In December, the technology company came under fire from conservatives when a recording was released of IBM chief executive Arvind Krishna stating that the company tied executive bonuses to diversity efforts. Soon after, America First Legal, a legal nonprofit run by former Donald Trump adviser Stephen Miller, filed an Equal Employment Opportunity Commission complaint against IBM, alleging that some of the company’s DEI policies violated Title VII of the 1964 Civil Rights Act, which prohibits employment discrimination.
When asked about the incident in a Jan. 11 CNBC interview, Krishna stated the company’s commitment to DEI policies. “It’s very simple,” he said. “Always when there is stress … you should go back to one’s principles. IBM’s principle has been that we want to be an inclusive workplace where all employees can bring their whole self to bear.”
He noted that IBM promoted a woman to an executive role in the 1940s, long before the civil rights movement of the 1960s. “We intend to keep living by those principles,” he said.
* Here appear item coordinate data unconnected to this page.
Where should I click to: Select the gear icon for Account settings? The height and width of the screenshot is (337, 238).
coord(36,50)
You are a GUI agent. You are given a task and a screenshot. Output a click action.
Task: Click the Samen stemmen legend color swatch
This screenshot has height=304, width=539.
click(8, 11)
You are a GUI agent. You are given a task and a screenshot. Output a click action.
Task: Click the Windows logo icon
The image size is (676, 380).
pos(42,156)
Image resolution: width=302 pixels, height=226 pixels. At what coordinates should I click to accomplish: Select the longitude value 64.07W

To be sure, some companies are drawing back. Several prestigious law firms altered their diversity fellowships after being sued late last year, and other companies have made changes to their programs after being hit with complaints, according to reporting by Reuters.
In the Littler survey, 9 percent of respondents said the Supreme Court’s June decision prompted changes to how they approached DEI as well as a reduction in how much they prioritized it. And while 69 percent of respondents said their approach has not changed “in any way,” Conley Daves of Littler said in an interview that those companies may still be reviewing their policies to avoid litigation.
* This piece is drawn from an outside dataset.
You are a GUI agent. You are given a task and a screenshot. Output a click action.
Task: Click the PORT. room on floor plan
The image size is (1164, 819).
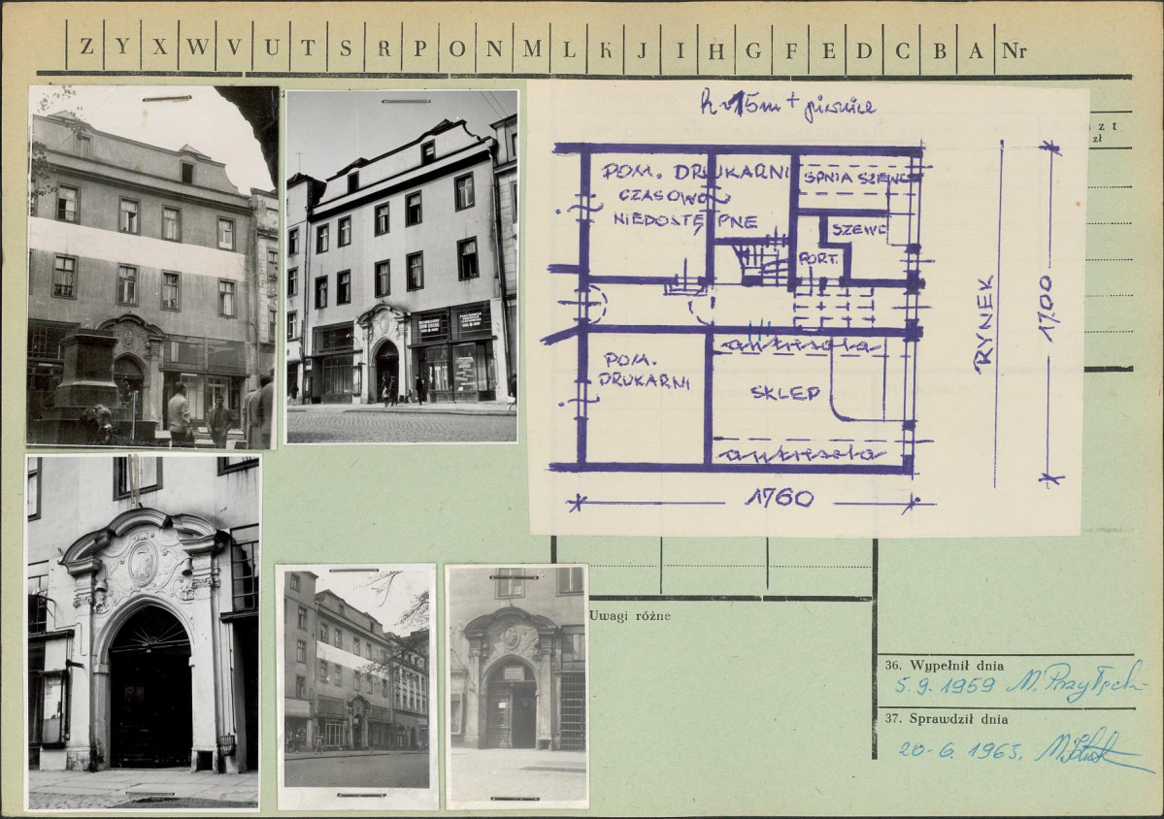(817, 258)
The birth of workplace ‘diversity’
In addition to threatening to replace the Johnson affirmative action order, Reagan’s Justice Department ordered dozens of municipalities to pare down their affirmative action plans. It also slashed staff at the Office of Federal Contract Compliance Programs, which monitored companies’ compliance with the Johnson order. And thousands of discrimination complaints were backlogged at the EEOC, which was then chaired by Clarence Thomas, now a Supreme Court justice. In June, Thomas, a vocal affirmative action critic, sided with the majority to overturn race-conscious admissions.
In a 1986 radio address, Reagan rejected arguments that his administration had attempted to end affirmative action. Yet in the same address, he denounced the use of hiring quotas and minority hiring goals, and used a famous Martin Luther King Jr. speech to illustrate his point.
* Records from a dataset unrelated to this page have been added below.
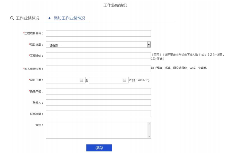The width and height of the screenshot is (232, 158).
Task: Click into the 联系人 input field
Action: (x=98, y=102)
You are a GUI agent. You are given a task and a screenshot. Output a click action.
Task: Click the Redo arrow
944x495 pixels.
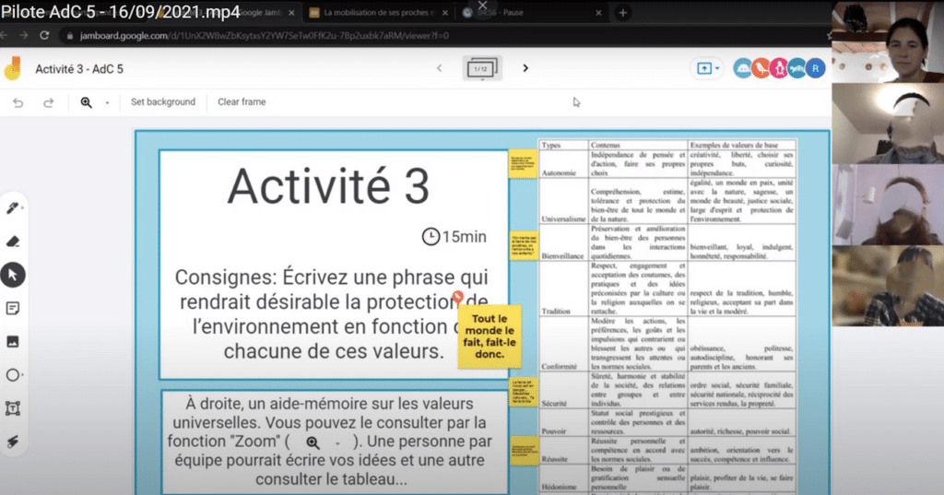[49, 102]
“We are committed to a society in which all men and women have equal opportunities to succeed, and so we oppose the use of quotas,'' Reagan said, according to a New York Times article published at the time. ''We want a color-blind society. A society, that in the words of Dr. King, judges people not by the color of their skin, but by the content of their character.”
Harvard sociologist Frank Dobbin writes in his 2009 book “Inventing Equal Opportunity” that it was during the Reagan era that corporate equal-opportunity initiatives evolved to more closely resemble what’s known today as DEI. As the concept of “diversity” began to work its way into the corporate lexicon, companies started to argue that promoting a diverse workforce not only reduced legal exposure but was also good for business.
In an email to The Washington Post, Dobbin sought to distinguish between the Reagan era and the present, which he called “a very different situation.” The political resistance to affirmative action by conservative activists, he said, is far greater than it was in the 1980s, when much of the opposition was coming just from the White House.
“The big question in my mind is how business leaders will respond,” Dobbin said, noting that companies adopted calls for racial justice following the 2020 murder of George Floyd by announcing workplace diversity goals and publishing data on their progress.
“As some states outlaw spending on public DEI programs, I think we should be looking at whether companies stop publishing their data,” he said. “My guess is at the very least, many companies will stop making public pronouncements about their DEI activities.”